== What is being asked ==
Copy out the material from the line containing "Image resolution: width=403" through the end of the material, both ends included, with nothing else, and leave out the pictures. Multiply every coordinate in the answers by 0.95 and round each result to a whole number, with halves rounded up.

== Data to process ==
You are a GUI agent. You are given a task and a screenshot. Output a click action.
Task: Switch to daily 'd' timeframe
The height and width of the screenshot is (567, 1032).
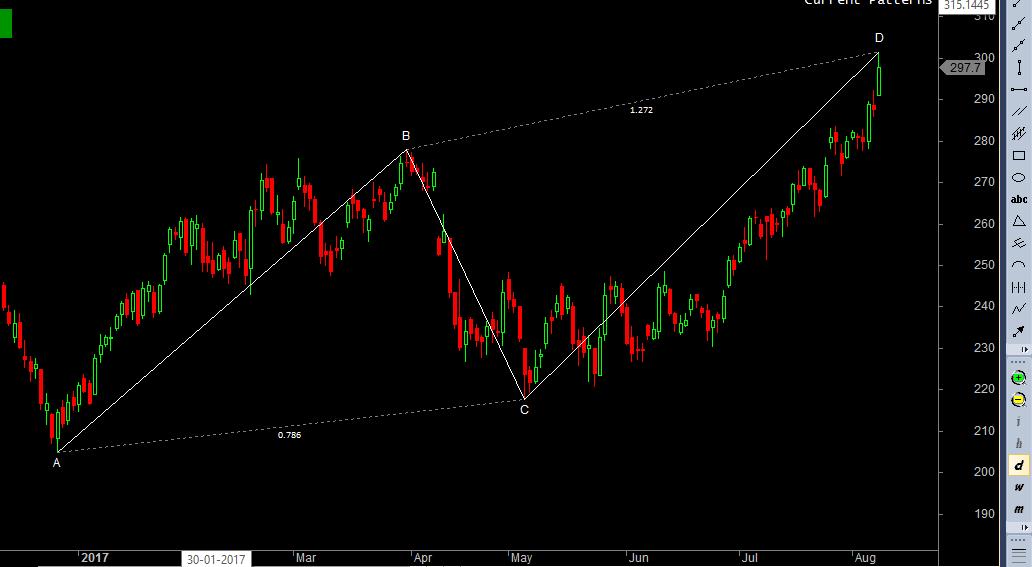click(x=1019, y=465)
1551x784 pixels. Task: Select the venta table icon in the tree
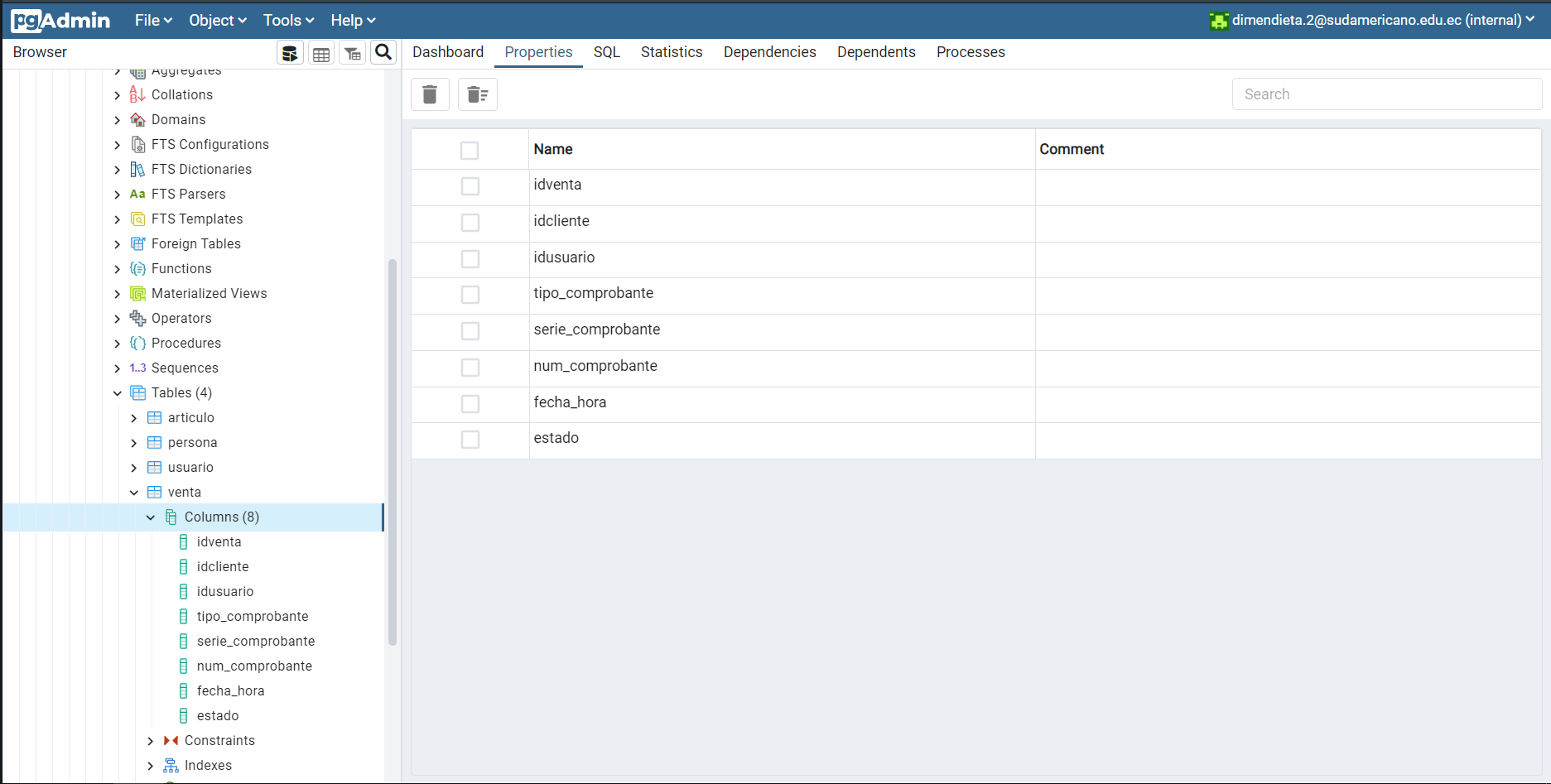click(x=156, y=492)
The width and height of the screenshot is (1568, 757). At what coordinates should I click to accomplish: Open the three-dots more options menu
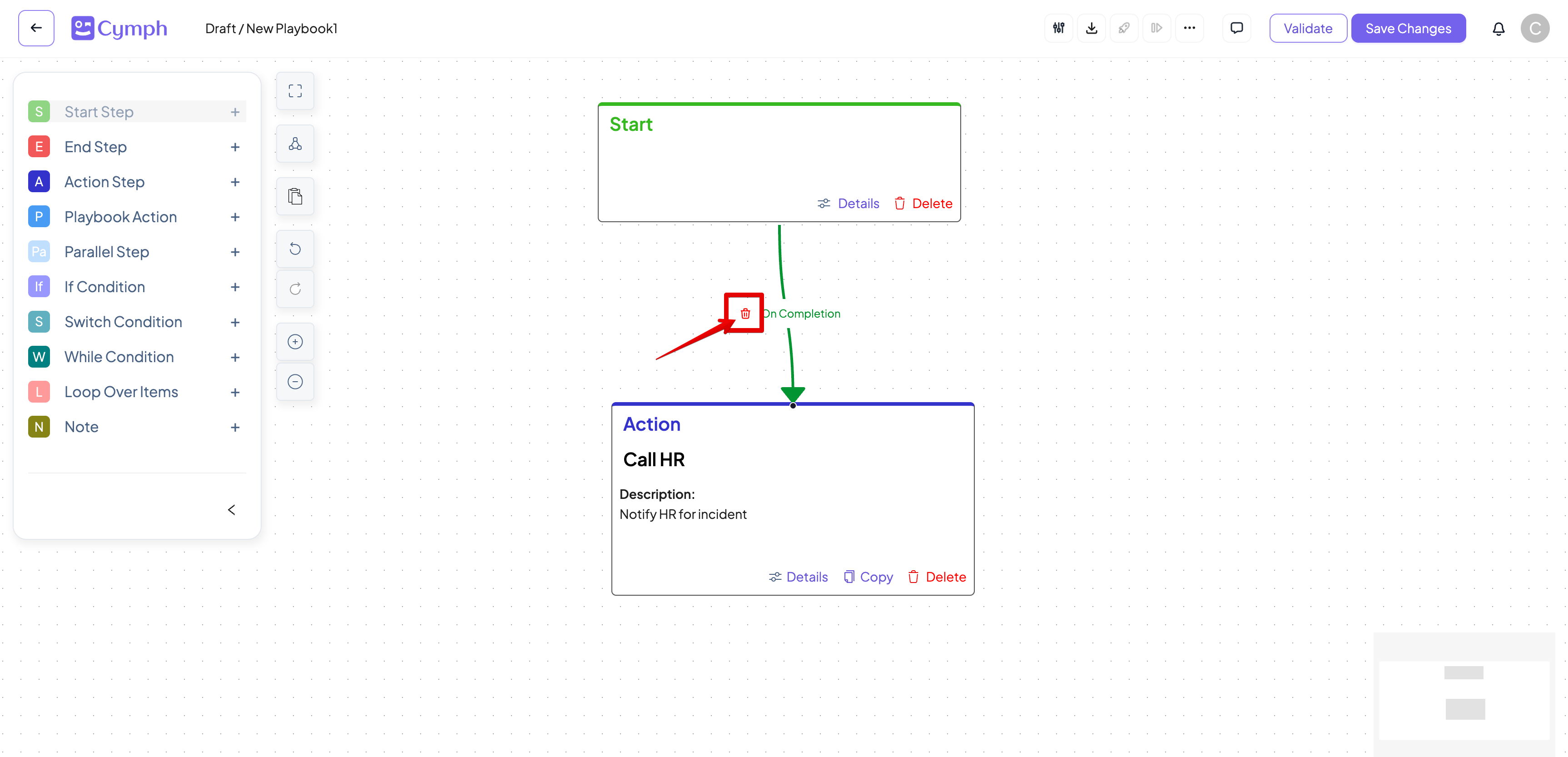[1189, 28]
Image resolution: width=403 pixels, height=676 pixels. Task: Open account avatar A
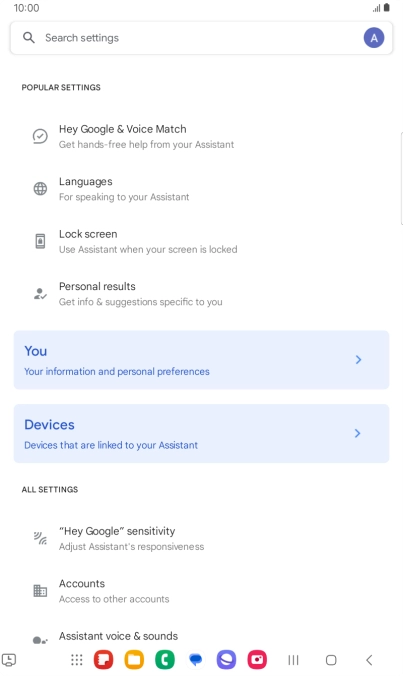pos(374,38)
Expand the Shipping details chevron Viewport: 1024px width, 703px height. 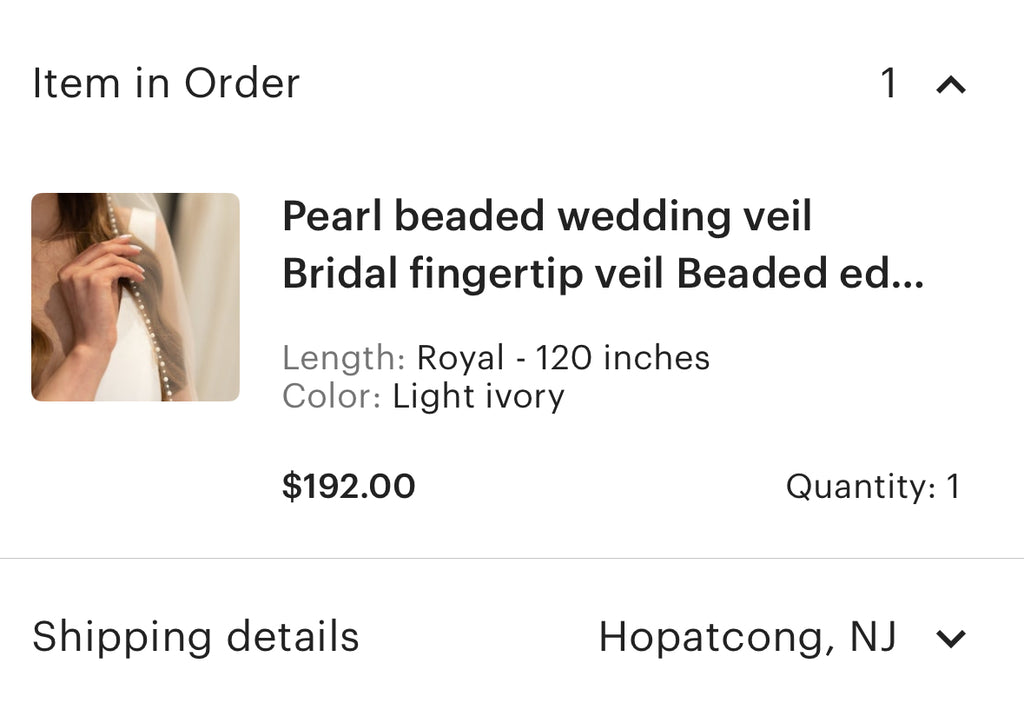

== Reply to the exercise ==
Image resolution: width=403 pixels, height=676 pixels. Task: Open account avatar A
pos(355,36)
Expand the Shipping details chevron Viewport: 1024px width, 703px height. 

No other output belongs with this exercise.